Vorlage filtern? Bei einer schlechten Vorlage können sehr schnell Ausfransungen der Buchstaben entstehen. Dies insbesondere dadurch, weil immer ein Kompromiß zwischen Helligkeit und Kontrast eingegangen werden muß. Dann treten auch "Fehlfarben" wie Graustiche oder Kontraststreifen auf. Mit zwei Filterfunktionen kann dies weitgehend bereinigt werden (im wahrsten Sinne des Wortes): Filter 1 (schwach) zur Tilgung einzelner angehängter Bildpünktchen oder Filter 2 (stark), um Linien und Striche zu eliminieren.

Aufgaben:
(a) Beantworte anhand des Seitentexts diese Fragen:
(i) Zwischen welchen zwei Eigenschaften muss immer ein Kompromiss eingegangen werden?
(ii) Welche zwei Beispiele für „Fehlfarben“ werden genannt?
(iii) Wozu dient Filter 2?
(b) Nenne bitte alle Folgen einer schlechten Vorlage, die der Seitentext aufführt, bevor er die zwei Filterfunktionen erwähnt.

Datenteil:
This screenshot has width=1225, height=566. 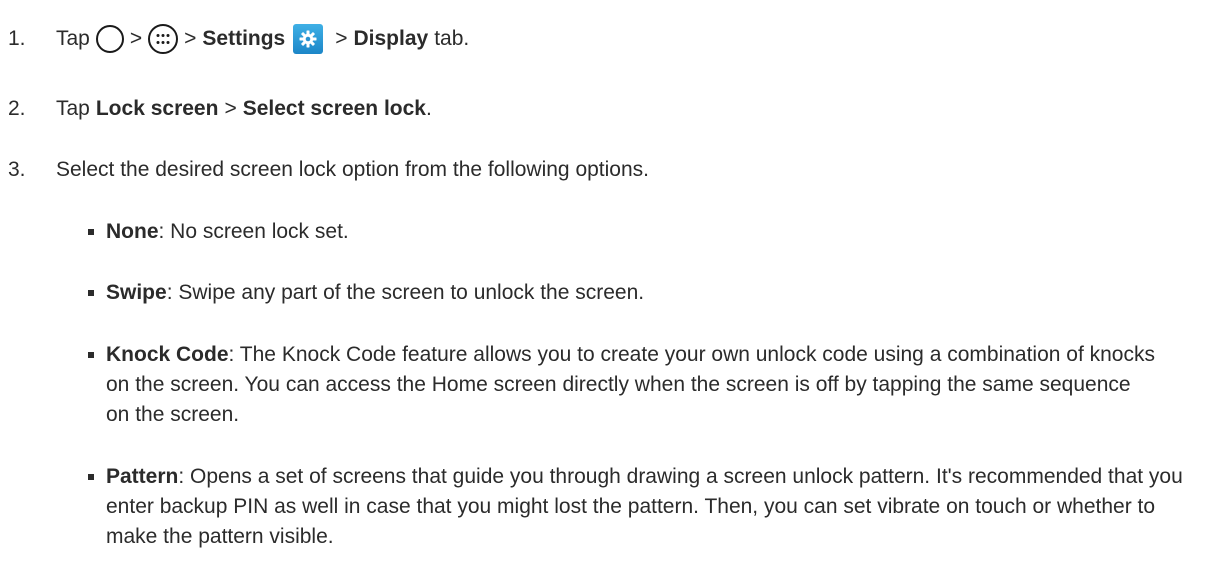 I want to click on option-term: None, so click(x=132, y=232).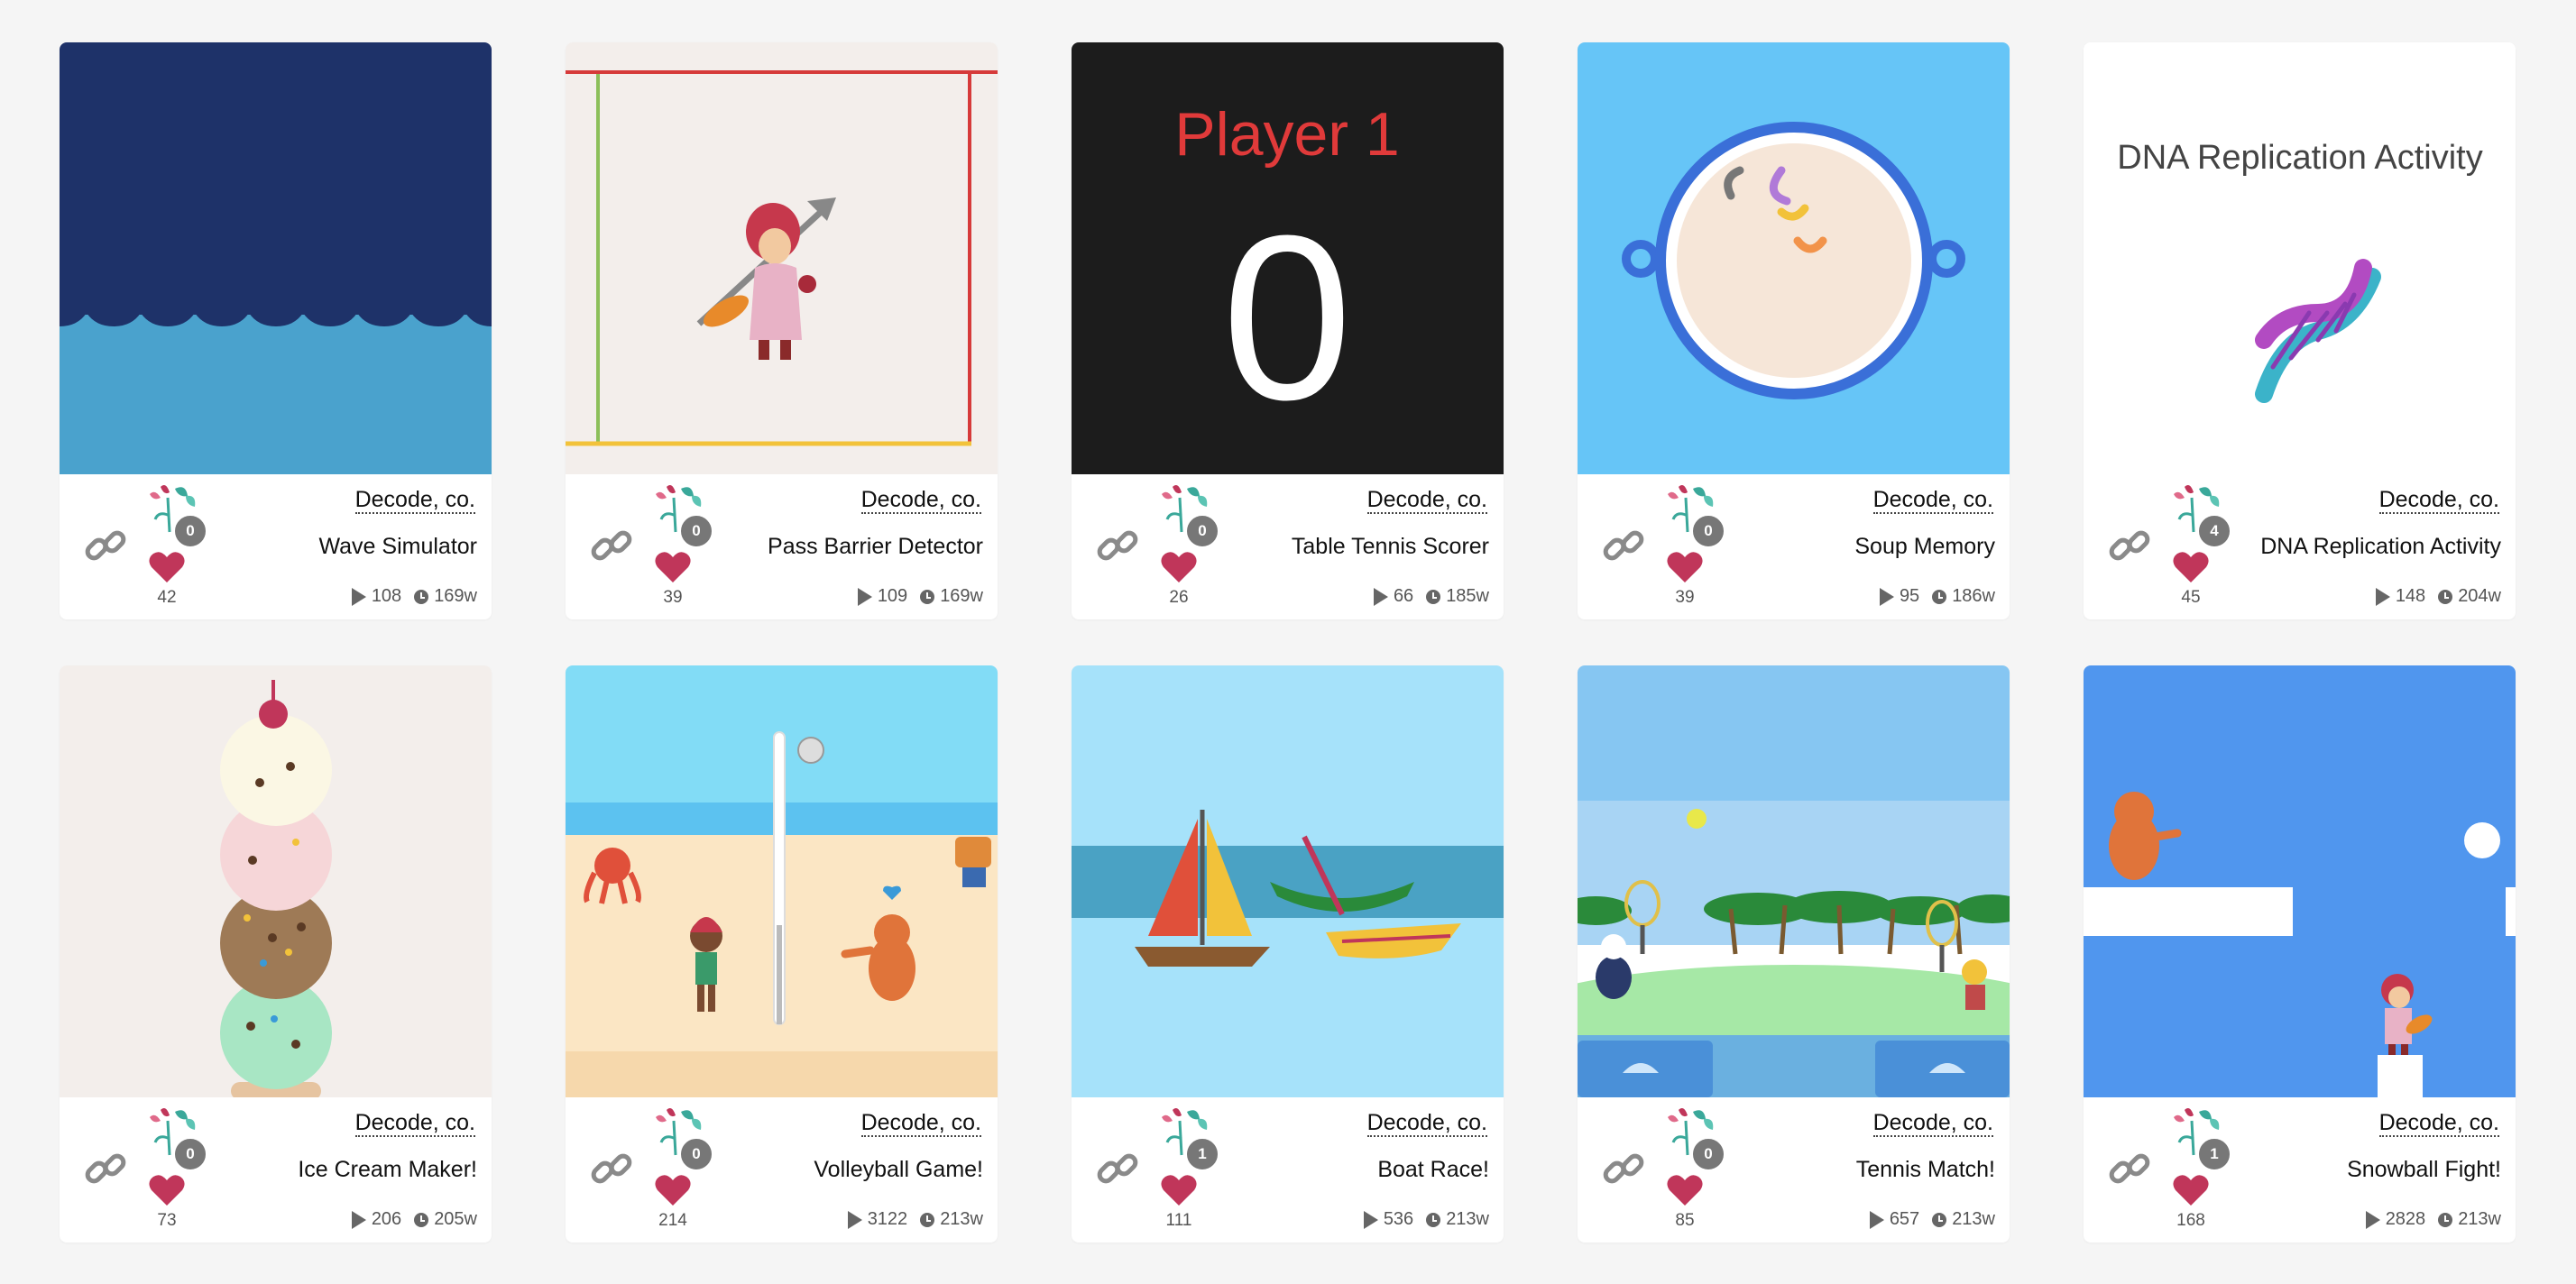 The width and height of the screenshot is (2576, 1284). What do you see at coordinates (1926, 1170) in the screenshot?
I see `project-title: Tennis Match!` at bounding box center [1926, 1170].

Lösungen:
(a)
(i) Zwischen Helligkeit und Kontrast.
(ii) Graustiche und Kontraststreifen.
(iii) Um Linien und Striche zu eliminieren.

(b) Ausfransungen der Buchstaben, Graustiche, Kontraststreifen